At the ASXL Rare Research Endowment (ARRE) Foundation, we know how important a genetic diagnosis can be. For individuals with ASXL-related disorders—Bohring-Opitz Syndrome (ASXL1), Shashi-Pena Syndrome (ASXL2), and Bainbridge-Ropers Syndrome (ASXL3)—a diagnosis can be life-changing. It provides clarity, opens the door to research, and connects families to a community that understands.
But too many families still face years of questions without answers. We believe it doesn’t have to be this way.
Why genetic testing matters
Many developmental delays, medical complexities, and neurological differences have a genetic cause. Yet too often, families are unaware that genetic testing is available—or don’t know how to access it. Start Genetic is working to change that.
Their free Parent Toolkit is designed to help parents start the conversation with their child’s pediatrician about whether genetic testing might be right for them. Testing may be appropriate if a child has:
Developmental delays or intellectual disability
Seizures, hearing or vision loss, or unexplained medical concerns
Structural birth differences or movement disorders
A family history of genetic conditions
Complex, chronic medical needs
Even if a child has had previous testing, newer technologies may identify genetic changes that older tests couldn’t.
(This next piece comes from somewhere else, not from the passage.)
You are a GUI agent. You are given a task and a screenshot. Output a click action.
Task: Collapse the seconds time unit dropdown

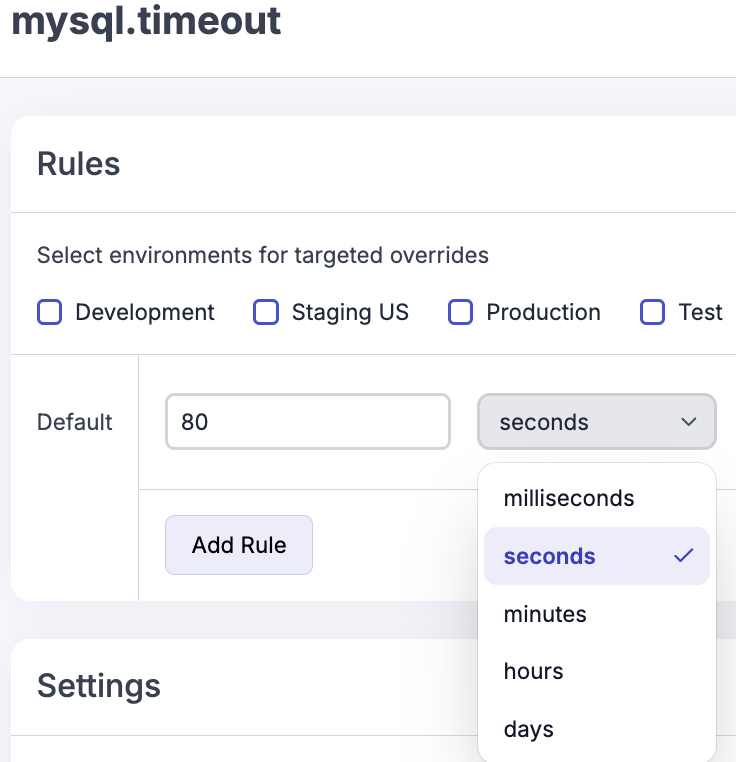pyautogui.click(x=596, y=422)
A new diagnosis can provide access to support networks, clearer care plans, and the opportunity to participate in research that could shape future treatments.
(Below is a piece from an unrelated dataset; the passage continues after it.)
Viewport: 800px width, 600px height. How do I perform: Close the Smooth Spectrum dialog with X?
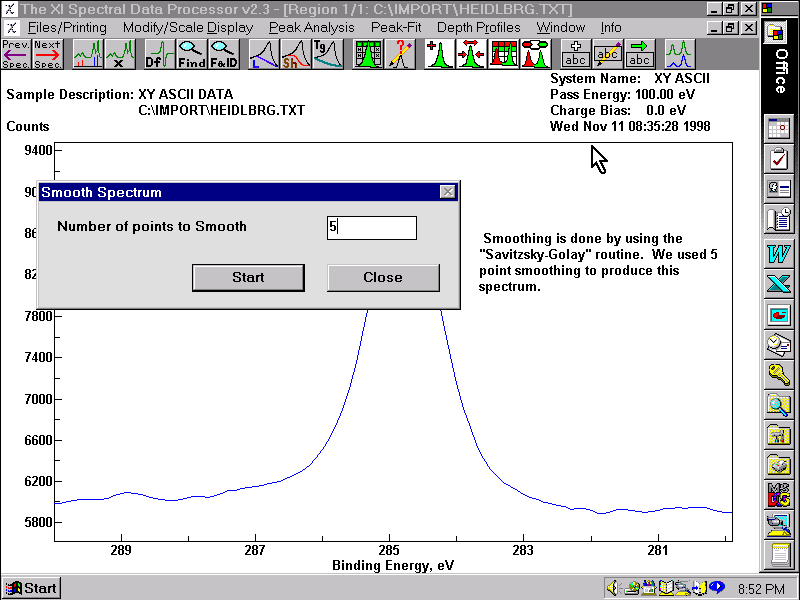tap(447, 192)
For families affected by ASXL-related disorders
For many in our community, a genetic diagnosis was the first step toward finding others with the same condition, receiving appropriate care, and contributing to research. If that’s true for you or your loved one, consider sharing your story this July to help raise awareness for other families still searching for answers.
How you can help
Visit StartGenetic.org to access the free Parent Toolkit
Use the hashtag #StartGenetic to join the conversation online
Share how genetic testing impacted your family, whether through diagnosis, support, or access to research opportunities
Use the Start Genetic Digital Media Toolkit to find images and posts you can share
Together, we can support earlier diagnoses, better care, and brighter futures for families around the world—including those navigating ASXL-related disorders.